Middle Eastern Lamb Pesto Pita Pizza
Time & Yield
Yield: 8 Servings
Time: 2 Hours 30 Minutes
Ingredients
LAMB, FETA, YOGURT, PETSO TOPPING
4 cups lightly packed mint leaves
2 large clove garlic
4 Tbsp fresh lemon juice
2 Tbsp toasted pine nuts (or sub pistachios)
4 Tbsp olive oil
1 1/2 Tsp salt
16oz ground lamb
1 Tsp freshly ground pepper
2/3 cup nonfat plain yogurt
1 cup crumbled feta cheese
HOMEMADE PITA BREAD
3 cups (361g) AP Flour
2 Tsp instant yeast
2 Tsp sugar
1 1/2 Tsp salt
1 cup (227g) water
2 Tbsp (25g) vegetable oil
Instructions
For the Pita Bread
For the pita: Combine all of the ingredients, mixing to form a shaggy/rough dough.
Knead the dough, by hand (10 minutes) or by mixer (5 minutes) or by bread machine (set on the dough cycle) until it's smooth.
Place the dough in a lightly greased bowl, and allow it to rest for 1 hour; it'll become quite puffy, though it may not double in bulk.
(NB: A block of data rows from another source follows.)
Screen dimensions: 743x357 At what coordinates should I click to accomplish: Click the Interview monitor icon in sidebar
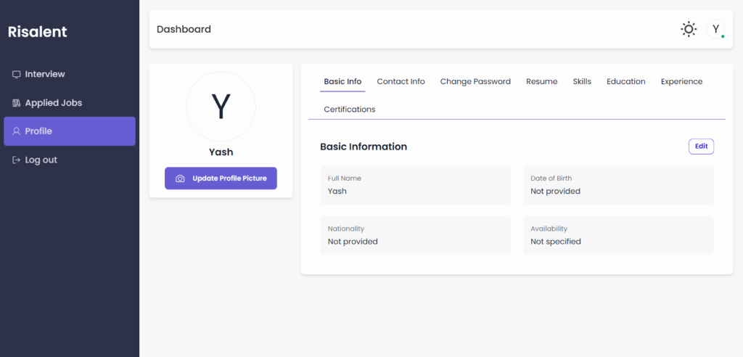(17, 74)
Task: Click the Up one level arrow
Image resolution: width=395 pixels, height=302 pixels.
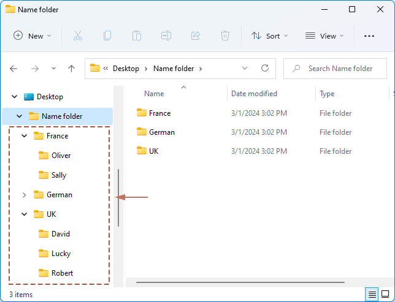Action: (71, 69)
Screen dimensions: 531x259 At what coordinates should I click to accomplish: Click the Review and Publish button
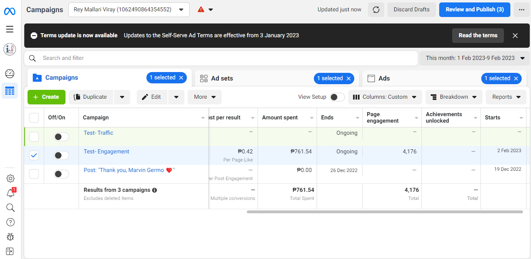coord(474,10)
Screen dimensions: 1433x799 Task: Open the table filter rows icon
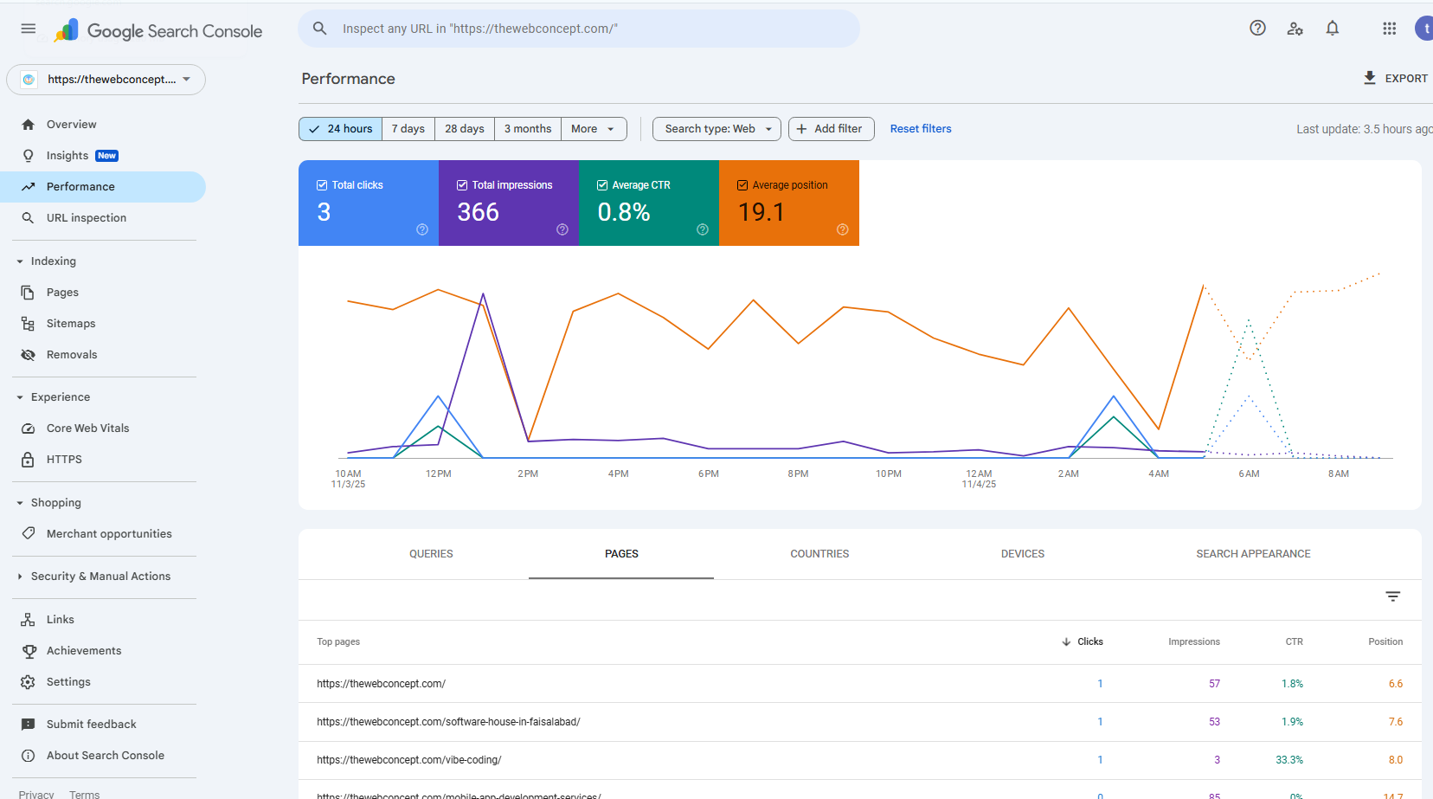(x=1393, y=596)
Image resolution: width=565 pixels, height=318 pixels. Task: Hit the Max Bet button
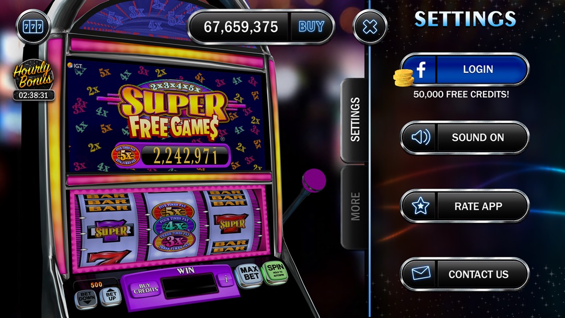click(249, 276)

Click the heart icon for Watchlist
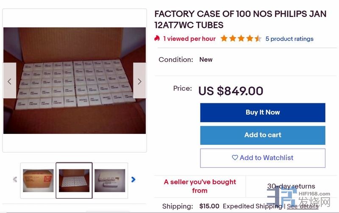[235, 158]
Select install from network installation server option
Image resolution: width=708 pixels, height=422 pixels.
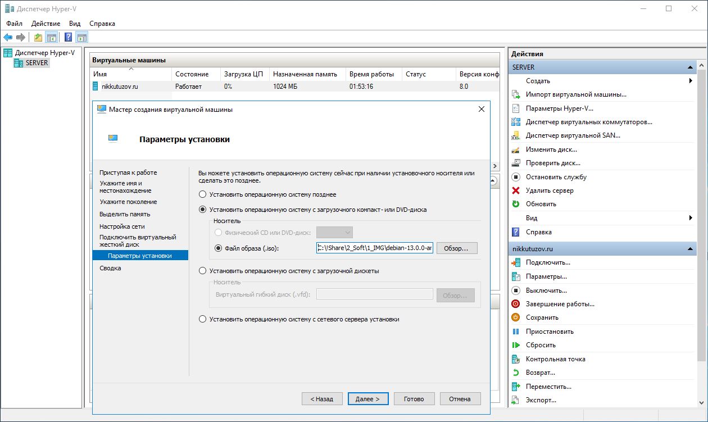pyautogui.click(x=203, y=319)
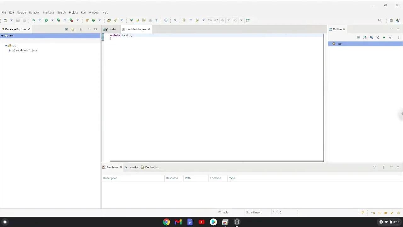The image size is (403, 227).
Task: Run the test application
Action: click(x=46, y=20)
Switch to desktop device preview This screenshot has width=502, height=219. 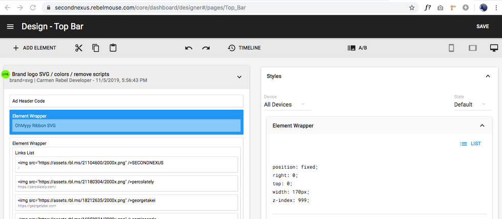(494, 48)
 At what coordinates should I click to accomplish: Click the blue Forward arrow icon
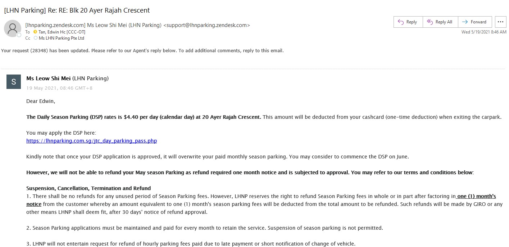(465, 22)
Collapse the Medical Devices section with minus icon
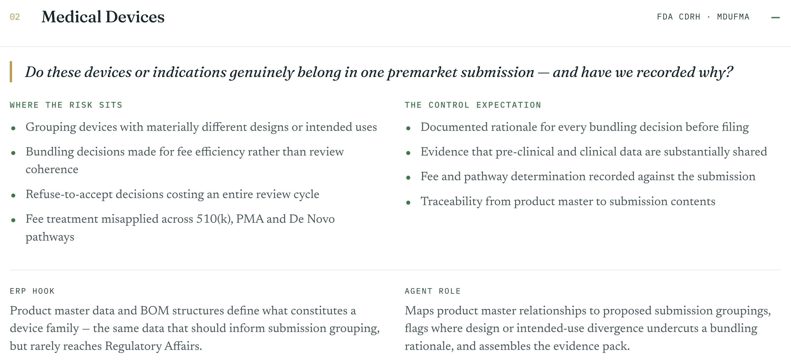Viewport: 791px width, 363px height. tap(775, 17)
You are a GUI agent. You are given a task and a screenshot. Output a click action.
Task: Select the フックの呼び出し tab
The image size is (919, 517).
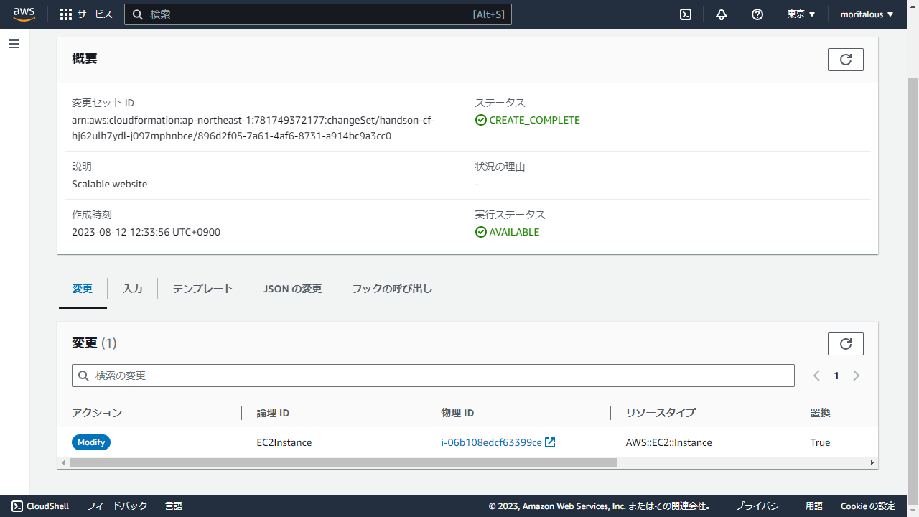click(392, 289)
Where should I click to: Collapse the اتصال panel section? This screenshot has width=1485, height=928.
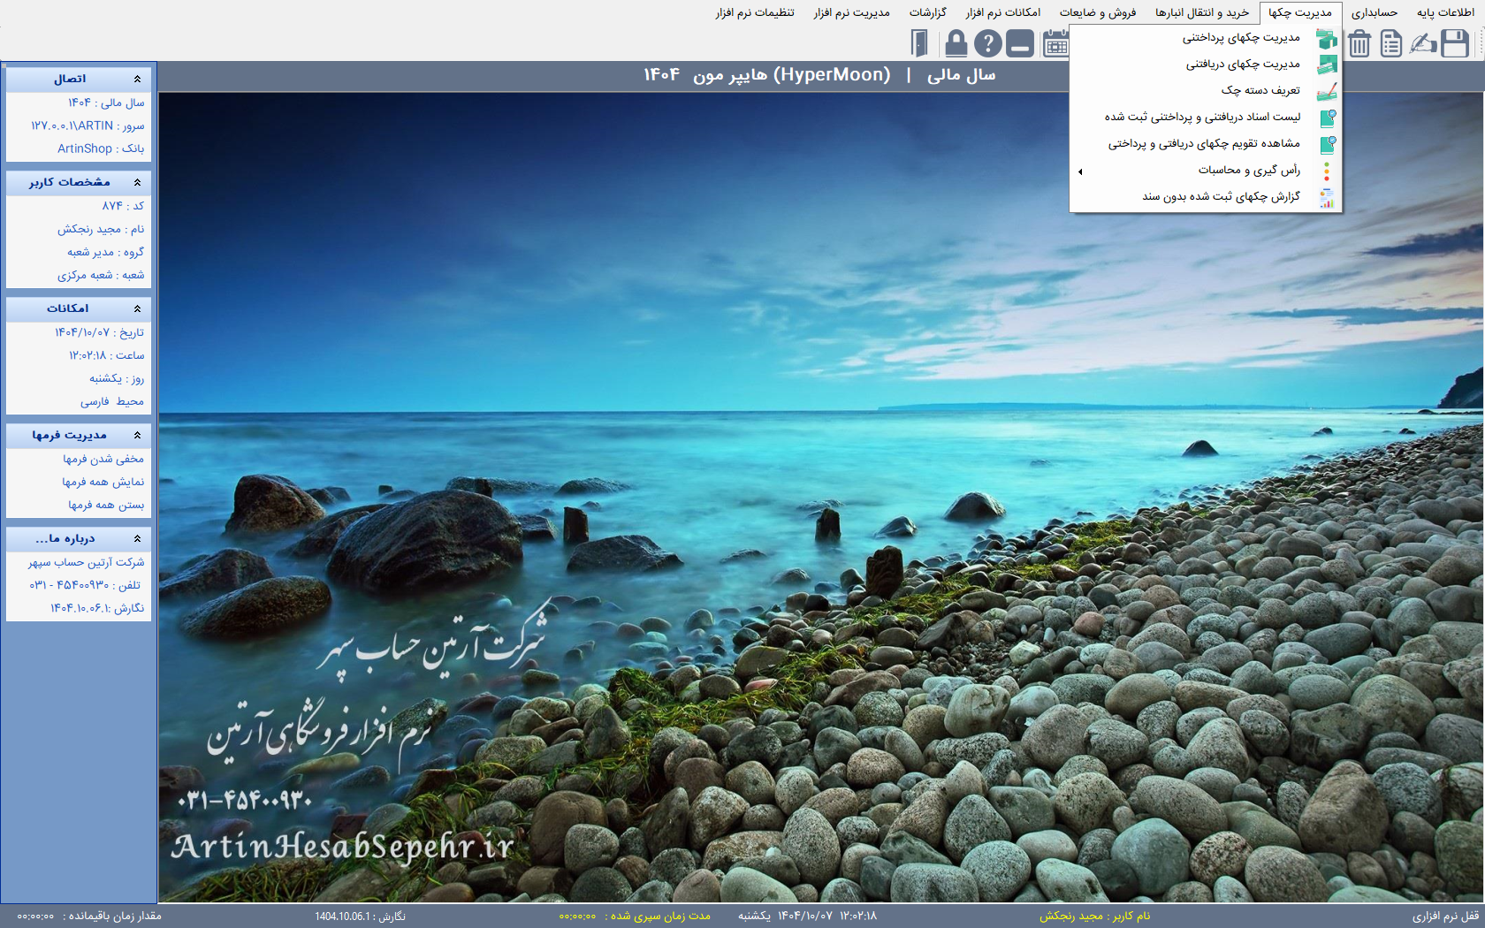pyautogui.click(x=137, y=79)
If you've used a bread machine, simply let the machine complete its cycle.
Turn the dough onto a lightly oiled work surface and divide it into 8 pieces.
Roll two to four of the pieces into 6" circles (the number of pieces depends on how many rolled-out pieces at a time can fit on your baking sheet).
Place the circles on a lightly greased baking sheet and allow them to rest, uncovered, for 15 minutes, while you preheat your oven to 500°F. (Keep the unrolled pieces of dough covered. Roll out the next batch while the first batch bakes.)
Place the baking sheet on the lowest rack in your oven, and bake the pitas for 5 minutes; they should puff up. (If they haven't puffed up, wait a minute or so longer. If they still haven't puffed, your oven isn't hot enough; raise the heat for the next batch.)
Transfer the baking sheet to your oven's middle-to-top rack and bake for an additional 2 minutes, or until the pitas have browned.
Remove the pitas from the oven, wrap them in a clean dishtowel (this keeps them soft), and repeat with the remaining dough.
For the Topping
In the bowl of a food processor, combine mint, garlic, and lemon juice, pulsing until mint is coarsely chopped; scrape down sides with a rubber spatula if needed. Add pine nuts, olive oil, and 1/2 teaspoon salt, and continue pulsing until finely ground. Scrape into a medium bowl and set aside.
In a large nonstick skillet over medium-high heat, cook lamb. Break up pieces while cooking and continue until lightly browned, 5 to 7 minutes. Add remaining teaspoon salt and the pepper. Remove from heat and place in a colander; allow fat to drain for 10 minutes.
Preheat oven to 400°F. Add drained lamb to mint pesto and stir to combine. Place pitas on a baking sheet and spread each one with 2 tablespoons yogurt. Divide lamb mixture into eighths and spread over pitas; sprinkle with feta. Bake 10 to 12 minutes, until feta melts and pita is slightly toasted. Serve immediately.